**TASK INSTRUCTIONS**
Could you reproduce, word for word, the lines of the data below from the line with "Screen dimensions: 1345x896" up to and including the line with "pyautogui.click(x=225, y=386)"?

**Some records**
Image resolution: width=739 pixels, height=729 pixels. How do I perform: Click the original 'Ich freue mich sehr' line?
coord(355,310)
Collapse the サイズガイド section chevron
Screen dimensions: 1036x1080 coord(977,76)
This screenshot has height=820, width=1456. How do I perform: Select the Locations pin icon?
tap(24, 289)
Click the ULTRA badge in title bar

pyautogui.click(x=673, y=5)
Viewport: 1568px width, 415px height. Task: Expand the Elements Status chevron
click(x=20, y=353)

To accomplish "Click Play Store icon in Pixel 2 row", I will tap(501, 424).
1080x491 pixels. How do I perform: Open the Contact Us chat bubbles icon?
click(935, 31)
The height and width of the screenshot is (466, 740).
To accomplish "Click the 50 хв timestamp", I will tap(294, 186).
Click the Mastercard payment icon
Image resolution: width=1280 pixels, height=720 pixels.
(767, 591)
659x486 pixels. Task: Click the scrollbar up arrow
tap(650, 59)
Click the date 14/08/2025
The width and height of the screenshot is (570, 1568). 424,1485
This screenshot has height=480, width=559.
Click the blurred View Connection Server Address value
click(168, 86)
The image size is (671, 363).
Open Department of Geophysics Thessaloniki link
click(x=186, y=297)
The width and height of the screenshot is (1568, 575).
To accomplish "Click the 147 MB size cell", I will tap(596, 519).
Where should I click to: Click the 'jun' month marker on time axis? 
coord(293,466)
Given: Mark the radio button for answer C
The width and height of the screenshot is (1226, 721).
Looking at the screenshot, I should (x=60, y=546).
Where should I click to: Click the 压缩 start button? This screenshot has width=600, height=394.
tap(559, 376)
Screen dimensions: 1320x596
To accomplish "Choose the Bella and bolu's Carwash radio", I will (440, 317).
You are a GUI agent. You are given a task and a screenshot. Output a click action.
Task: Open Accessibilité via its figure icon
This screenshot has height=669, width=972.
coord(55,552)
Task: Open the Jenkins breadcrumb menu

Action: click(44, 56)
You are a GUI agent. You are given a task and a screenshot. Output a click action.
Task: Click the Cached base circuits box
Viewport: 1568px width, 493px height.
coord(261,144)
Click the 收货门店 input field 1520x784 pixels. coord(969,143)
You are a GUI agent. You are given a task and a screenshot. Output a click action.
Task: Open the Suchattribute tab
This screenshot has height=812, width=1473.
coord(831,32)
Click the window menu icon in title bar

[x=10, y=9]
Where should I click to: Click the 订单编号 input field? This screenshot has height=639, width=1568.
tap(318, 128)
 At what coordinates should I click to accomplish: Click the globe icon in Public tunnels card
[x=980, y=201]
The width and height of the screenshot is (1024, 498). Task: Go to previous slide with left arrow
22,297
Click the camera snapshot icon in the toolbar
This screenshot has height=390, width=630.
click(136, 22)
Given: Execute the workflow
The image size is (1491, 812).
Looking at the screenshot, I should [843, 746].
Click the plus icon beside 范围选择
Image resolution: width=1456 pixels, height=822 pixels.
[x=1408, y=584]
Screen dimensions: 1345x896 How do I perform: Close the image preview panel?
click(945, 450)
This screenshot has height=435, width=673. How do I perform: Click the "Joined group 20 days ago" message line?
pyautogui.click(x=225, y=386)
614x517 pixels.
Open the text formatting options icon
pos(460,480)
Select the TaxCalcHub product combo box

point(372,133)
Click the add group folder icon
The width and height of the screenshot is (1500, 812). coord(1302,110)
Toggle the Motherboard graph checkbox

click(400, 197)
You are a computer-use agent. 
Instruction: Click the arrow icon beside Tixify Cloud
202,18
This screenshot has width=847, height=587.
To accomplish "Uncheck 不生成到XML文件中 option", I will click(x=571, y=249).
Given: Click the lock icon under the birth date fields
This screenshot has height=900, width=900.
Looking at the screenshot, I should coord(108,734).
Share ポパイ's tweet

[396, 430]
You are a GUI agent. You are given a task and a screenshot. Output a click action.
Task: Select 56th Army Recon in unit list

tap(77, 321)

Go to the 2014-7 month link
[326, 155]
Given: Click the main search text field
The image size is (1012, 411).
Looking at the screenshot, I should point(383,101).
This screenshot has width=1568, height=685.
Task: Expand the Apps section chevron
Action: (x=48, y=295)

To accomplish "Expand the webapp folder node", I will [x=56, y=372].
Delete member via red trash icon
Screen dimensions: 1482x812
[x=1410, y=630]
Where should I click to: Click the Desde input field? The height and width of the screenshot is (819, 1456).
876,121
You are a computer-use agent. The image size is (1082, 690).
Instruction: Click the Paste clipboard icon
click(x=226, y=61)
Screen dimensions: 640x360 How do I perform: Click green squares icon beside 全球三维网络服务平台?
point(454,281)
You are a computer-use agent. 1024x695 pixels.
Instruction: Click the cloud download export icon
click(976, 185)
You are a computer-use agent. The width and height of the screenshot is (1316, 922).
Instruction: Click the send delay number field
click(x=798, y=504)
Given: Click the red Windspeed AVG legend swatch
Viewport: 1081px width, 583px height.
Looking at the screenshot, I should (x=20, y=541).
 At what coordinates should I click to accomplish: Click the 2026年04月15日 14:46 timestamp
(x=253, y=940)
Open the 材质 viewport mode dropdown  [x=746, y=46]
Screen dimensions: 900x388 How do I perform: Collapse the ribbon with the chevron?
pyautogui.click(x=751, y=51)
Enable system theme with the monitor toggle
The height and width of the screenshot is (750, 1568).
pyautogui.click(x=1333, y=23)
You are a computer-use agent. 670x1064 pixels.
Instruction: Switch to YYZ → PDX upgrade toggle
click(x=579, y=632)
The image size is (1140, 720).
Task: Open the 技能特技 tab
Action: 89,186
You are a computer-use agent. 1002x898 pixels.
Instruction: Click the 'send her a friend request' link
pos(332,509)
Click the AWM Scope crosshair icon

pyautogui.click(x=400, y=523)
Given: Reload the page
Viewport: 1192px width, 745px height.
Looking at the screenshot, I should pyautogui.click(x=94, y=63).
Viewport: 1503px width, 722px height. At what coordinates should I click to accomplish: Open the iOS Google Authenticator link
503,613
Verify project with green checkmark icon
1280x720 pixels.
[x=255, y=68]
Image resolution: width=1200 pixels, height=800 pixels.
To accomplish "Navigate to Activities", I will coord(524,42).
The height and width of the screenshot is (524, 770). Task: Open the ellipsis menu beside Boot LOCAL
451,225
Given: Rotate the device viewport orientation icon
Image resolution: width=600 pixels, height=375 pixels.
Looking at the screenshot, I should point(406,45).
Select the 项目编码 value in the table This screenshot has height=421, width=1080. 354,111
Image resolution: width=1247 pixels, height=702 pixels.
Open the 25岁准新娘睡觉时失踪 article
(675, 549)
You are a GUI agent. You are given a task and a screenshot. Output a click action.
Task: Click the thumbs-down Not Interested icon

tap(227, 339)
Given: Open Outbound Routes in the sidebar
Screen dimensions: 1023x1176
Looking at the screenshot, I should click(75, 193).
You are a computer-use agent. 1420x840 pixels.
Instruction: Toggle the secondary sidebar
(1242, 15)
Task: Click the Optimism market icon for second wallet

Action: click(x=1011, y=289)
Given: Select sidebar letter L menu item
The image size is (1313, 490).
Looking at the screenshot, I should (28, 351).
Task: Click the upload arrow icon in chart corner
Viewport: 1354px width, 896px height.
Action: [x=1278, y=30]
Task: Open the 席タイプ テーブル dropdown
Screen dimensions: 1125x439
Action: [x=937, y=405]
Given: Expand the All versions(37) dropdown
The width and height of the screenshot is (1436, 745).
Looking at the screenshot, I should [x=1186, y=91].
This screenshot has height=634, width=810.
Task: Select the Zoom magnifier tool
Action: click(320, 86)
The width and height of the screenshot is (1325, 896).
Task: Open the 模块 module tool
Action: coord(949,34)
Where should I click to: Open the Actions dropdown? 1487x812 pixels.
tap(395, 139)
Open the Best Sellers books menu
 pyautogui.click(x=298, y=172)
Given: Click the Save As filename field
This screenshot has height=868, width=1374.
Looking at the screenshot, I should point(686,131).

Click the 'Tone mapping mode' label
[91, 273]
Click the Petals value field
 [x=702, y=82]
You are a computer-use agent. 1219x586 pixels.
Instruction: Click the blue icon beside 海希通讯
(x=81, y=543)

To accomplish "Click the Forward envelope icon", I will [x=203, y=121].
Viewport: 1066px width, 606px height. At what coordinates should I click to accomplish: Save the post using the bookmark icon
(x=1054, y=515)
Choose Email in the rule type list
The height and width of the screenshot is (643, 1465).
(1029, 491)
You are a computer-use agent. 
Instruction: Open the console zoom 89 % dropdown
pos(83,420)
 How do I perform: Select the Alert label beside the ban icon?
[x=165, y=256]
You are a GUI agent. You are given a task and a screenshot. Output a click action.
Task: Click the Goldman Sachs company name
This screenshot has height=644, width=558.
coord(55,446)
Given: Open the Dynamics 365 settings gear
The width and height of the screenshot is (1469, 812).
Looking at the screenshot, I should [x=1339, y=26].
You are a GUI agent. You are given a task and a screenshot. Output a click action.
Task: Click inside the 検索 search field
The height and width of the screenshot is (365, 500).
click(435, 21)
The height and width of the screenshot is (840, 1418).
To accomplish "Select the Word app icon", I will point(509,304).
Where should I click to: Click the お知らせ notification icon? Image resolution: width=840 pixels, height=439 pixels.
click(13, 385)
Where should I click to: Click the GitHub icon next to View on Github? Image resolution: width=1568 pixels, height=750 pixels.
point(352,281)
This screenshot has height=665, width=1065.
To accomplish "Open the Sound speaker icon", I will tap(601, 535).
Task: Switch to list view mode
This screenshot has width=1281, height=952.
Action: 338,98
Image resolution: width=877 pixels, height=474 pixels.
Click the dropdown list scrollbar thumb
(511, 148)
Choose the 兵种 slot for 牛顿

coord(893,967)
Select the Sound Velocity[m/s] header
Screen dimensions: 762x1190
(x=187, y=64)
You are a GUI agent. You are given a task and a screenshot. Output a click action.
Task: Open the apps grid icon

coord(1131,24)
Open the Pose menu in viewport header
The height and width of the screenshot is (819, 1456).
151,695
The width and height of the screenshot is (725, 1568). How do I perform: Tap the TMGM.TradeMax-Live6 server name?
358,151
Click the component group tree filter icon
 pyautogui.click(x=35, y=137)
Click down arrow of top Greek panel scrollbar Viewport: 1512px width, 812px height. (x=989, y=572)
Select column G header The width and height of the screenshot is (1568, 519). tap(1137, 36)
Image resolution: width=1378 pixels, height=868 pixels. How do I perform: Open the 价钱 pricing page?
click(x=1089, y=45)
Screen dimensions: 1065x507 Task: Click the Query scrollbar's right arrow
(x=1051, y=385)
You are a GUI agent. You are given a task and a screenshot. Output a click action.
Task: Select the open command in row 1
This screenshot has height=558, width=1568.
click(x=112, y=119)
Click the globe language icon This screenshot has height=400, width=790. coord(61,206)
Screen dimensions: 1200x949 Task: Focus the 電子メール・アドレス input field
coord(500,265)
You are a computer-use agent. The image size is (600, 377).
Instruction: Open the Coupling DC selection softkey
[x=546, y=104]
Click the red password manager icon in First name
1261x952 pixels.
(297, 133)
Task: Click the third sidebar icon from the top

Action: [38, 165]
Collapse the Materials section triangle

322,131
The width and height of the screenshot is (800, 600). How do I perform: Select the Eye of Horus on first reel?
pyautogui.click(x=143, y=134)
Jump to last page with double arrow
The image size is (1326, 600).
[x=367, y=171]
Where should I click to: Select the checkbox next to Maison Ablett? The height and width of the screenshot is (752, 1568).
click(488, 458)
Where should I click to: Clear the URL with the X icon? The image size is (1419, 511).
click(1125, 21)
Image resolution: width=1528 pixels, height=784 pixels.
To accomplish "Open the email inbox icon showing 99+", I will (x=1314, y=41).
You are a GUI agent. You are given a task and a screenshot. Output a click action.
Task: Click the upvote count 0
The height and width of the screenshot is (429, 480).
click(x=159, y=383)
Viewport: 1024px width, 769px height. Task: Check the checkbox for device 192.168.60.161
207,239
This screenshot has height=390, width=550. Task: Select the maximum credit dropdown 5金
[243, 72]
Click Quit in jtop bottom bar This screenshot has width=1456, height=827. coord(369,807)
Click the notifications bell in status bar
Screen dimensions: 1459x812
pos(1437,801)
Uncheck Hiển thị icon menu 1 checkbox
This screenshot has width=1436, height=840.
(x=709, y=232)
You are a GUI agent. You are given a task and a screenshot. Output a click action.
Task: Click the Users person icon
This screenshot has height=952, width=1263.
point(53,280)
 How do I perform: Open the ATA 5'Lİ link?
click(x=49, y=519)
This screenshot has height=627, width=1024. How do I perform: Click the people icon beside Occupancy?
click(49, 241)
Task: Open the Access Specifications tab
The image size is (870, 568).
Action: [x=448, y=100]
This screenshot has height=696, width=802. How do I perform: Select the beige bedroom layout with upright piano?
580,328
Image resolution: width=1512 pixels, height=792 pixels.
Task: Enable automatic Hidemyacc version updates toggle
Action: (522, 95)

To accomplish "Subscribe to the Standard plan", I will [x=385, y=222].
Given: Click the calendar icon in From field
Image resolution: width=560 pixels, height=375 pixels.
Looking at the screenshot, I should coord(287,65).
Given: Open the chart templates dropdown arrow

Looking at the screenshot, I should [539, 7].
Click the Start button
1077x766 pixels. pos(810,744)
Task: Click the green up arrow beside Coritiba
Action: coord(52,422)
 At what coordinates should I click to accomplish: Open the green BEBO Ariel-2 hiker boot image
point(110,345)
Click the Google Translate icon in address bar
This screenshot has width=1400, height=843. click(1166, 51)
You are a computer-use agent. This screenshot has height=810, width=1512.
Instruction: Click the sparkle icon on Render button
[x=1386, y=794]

**REPLY**
Screen dimensions: 1345x896 How do I perform: Close the image preview panel?
click(945, 450)
This screenshot has height=435, width=673. How do I perform: Click the "Joined group 20 days ago" message line?
pyautogui.click(x=225, y=386)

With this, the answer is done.